# Is time in continuous ABM model is really continuous?

Hello. everyone ,

I’m working with eventbasedmodel for continuous time. Initially i thought in case of continuous time unlike standard ABM time step doesn’t goes like 0, 1,2, 3, 4, 5…but something like 0.0, 0.1, 0.2, 0.3, 0.4…5.0 if dt is 0.1. But I dont think thats the case. It feels continuous time model also just follow same steps but just add dt to the step which seems really weird as I dont understand the point here ?

It will be really helpful if someone can clear this up. Thank you

Below is time output for my model. dt = 0.01, steps = 60, agent_timing = 0.1

``````60×1 DataFrame
Row │ time
│ Float64
─────┼─────────
1 │    0.0
2 │    1.0
3 │    2.0
4 │    3.01
5 │    4.02
6 │    5.03
7 │    6.04
8 │    7.05
9 │    8.06
10 │    9.07
11 │   10.08
12 │   11.09
13 │   12.1
14 │   13.11
15 │   14.12
16 │   15.13
17 │   16.13
18 │   17.13
19 │   18.13
20 │   19.13
21 │   20.13
22 │   21.13
23 │   22.13
24 │   23.13
25 │   24.13
26 │   25.13
27 │   26.13
28 │   27.13
29 │   28.13
30 │   29.13
31 │   30.13
32 │   31.13
33 │   32.13
34 │   33.14
35 │   34.15
36 │   35.16
37 │   36.17
38 │   37.18
39 │   38.19
40 │   39.2
41 │   40.21
42 │   41.22
43 │   42.23
44 │   43.24
45 │   44.25
46 │   45.26
47 │   46.27
48 │   47.28
49 │   48.29
50 │   49.3
51 │   50.31
52 │   51.32
53 │   52.33
54 │   53.34
55 │   54.35
56 │   55.36
57 │   56.37
58 │   57.38
59 │   58.39
60 │   59.4
``````

I also tried `run!(....... when = 0.1, dt = 0.1)` which does the job I guess but still there are irregularities. eg - timepoint 0.6 …0.8…2.0 etc. are missing .

``````535×1 DataFrame
Row │ time
│ Float64
─────┼─────────
1 │     0.0
2 │     0.1
3 │     0.2
4 │     0.3
5 │     0.5
6 │     0.7
7 │     0.9
8 │     1.1
9 │     1.2
10 │     1.3
11 │     1.4
12 │     1.5
13 │     1.6
14 │     1.7
15 │     1.8
16 │     1.9
17 │     2.1
18 │     2.2
19 │     2.3
20 │     2.4
21 │     2.5
22 │     2.6
23 │     2.7
24 │     2.8
25 │     2.9
26 │     3.0
27 │     3.1
28 │     3.2
29 │     3.3
30 │     3.4
31 │     3.5
32 │     3.6
33 │     3.7
34 │     3.8
⋮  │    ⋮
502 │    56.7
503 │    56.8
504 │    56.9
505 │    57.0
506 │    57.1
507 │    57.2
508 │    57.3
509 │    57.4
510 │    57.5
511 │    57.6
512 │    57.7
513 │    57.8
514 │    57.9
515 │    58.0
516 │    58.1
517 │    58.2
518 │    58.3
519 │    58.4
520 │    58.5
521 │    58.6
522 │    58.7
523 │    58.8
524 │    58.9
525 │    59.0
526 │    59.1
527 │    59.2
528 │    59.3
529 │    59.4
530 │    59.5
531 │    59.6
532 │    59.7
533 │    59.8
534 │    59.9
535 │    60.0
467 rows omitted
``````

There are two bits happening at the same time here.
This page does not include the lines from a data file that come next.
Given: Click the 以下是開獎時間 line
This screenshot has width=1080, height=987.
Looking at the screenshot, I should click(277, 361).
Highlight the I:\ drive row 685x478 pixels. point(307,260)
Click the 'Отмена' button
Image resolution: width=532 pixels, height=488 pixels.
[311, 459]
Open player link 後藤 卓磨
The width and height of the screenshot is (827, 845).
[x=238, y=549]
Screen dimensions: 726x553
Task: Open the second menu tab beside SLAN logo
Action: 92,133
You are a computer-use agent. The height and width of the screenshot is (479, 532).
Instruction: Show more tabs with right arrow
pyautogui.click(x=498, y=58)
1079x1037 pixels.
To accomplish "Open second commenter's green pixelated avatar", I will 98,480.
As you can see in the documentation, the relevant part is the `when` keyword argument:
API · Agents.jl! This determines ‘when’ the solution is actually stored. This allows you to compute the simulation with much smaller timesteps `dt` but to save storage since storing all time-steps could become too memory-consuming in some cases.

If you change `when = 0.0` or `when = (model, t) -> true`, you should get all the time steps that were actually used.

Regarding the question of whether this is continuous in time. It is very common that continuous in-time models are discretized in a way that formally yields a discrete-time model. It’s the same for ordinary differential equations. If you need to know the value between two time-steps you might use interpolation. In practice, this is not really an issue. But you are, of course, right that this is kind-off is a discrete system where the time is multiplied by `dt`.

The second small comment: The floating point representation of `0.1` is not exactly `0.1` since it does not have a finite representation in base `2` (binary). Therefore, if you add `0.1` a few times, it might lead to tiny round-off errors, which cause the behavior that the solution is stored at `3.01` instead of `3.0`.